To be criticized for your physical being was demoralising.
“When I graduated and was registered to practice, the employing state health organization was reluctant to give me an otherwise guaranteed internship,” Dr Palipana said.
“Eventually they did, and in 2018, I was awarded Junior Doctor of the Year at GCUH before becoming senior resident in the busiest Australian emergency department.
“What really gave meaning to all the challenges I overcame was when a patient with a significant disability told me he was glad I was treating him, because he knew I would understand his issues.”
COVID-19 uncovered more prejudices
Dr Palipana says COVID-19 has uncovered more prejudices about people with underlying conditions and disabilities.
“We realised there are swathes of vulnerable populations who identify with disabilities and have compromised physiologies,” he said.
“Society grappled with questions about how ventilators could be rationed between people with disabilities and those without.
“In Australia and the U.S. relevant authorities maintain that access to intensive care should not be based on “irrelevant and discriminatory considerations,” including disability.”

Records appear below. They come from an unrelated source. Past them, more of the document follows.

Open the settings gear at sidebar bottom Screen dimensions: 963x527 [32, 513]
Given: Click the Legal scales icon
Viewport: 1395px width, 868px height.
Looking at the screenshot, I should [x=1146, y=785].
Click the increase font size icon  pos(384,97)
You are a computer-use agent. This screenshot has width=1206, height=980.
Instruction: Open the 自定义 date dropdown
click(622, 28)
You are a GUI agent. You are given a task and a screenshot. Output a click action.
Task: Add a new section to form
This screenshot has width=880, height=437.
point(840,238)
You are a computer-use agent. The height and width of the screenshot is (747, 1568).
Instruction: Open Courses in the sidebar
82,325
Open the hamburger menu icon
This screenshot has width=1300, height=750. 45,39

However, Dr Palipana says while the guidelines and materials discourage discriminating against people with disabilities broadly, they don’t help in weighing the physiological vulnerabilities caused by many disabilities that affect likelihood of survival.
“How do you decide access to intensive care between a person who has a pre-existing issue causing a disability and one who doesn’t?” he asked.
Dr Palipana cites an extreme but not far-fetched circumstance in which only one intensive care bed is available in a hospital in a COVID-19 hotspot.
“Imagine that the medical team has to decide who gets that bed: a healthy 35-year-old man with no significant medical history, or myself. This is a sobering scenario. I’d rather not die, but I also know that the other guy would have a better chance of survival.”
Palipana is happy to use his own circumstances to make an uncomfortable case.
“A physician friend said that realistically, we need to choose people who can make it out of the intensive care unit, which is sad to hear but a view that’s in line with guidelines from National Institute for Health and Care Excellence (NICE).
“That guidance also argues that clinicians should consider a clinical frailty scale of 5 or more as a reason to exclude intensive care admission in these scenarios. Although that scale is typically applied to elderly people, my score is more than 5 but I don’t feel frail. I’m a doctor actively working to care for those who are affected by the pandemic.”
He poses a critical question: should he automatically be disqualified from intensive care if he gets sick?
“This is the problem with objective measures without context as they don’t take into account anything about a person’s life other than their physicality.”
Dr Palipana says as a disabled doctor who studied a degree in law before medicine, he understands the complexities of resource allocation but insists guidelines must be strengthened to protect the interests of those with disabilities and all vulnerable populations.
“Guidance that tells doctors not to discriminate on the basis of disability is useful, but providing specifics about how to do that is more useful,” he said.
“For example, if a person with multiple sclerosis and a person without that condition both need the last remaining ventilator, one approach would be to take multiple sclerosis completely out of the equation.
“Another approach, controversial though it may be, would be to give the most vulnerable person priority to the resource. After all, isn’t that how we triage patients in emergencies?
“Another underexplored avenue is involving patients. If possible, we could include their opinions and wishes after informing them of the scenario. Either one may suggest giving the other life-saving treatment. The world is full of heroes hiding in plain sight.”
The state’s first quadriplegic medical graduate, Dr Palipana writes more on this issue in Medscape. He is currently leading the Biospine research project with co-lead Dr Claudio Pizzolato.
Location with ADaPT on Griffith’s Gold Coast campus, Biospine brings together some of the most promising advances in human history for spinal cord injury, using thought control, electrical simulation, and drug therapy in an attempt to restore function in paralysis.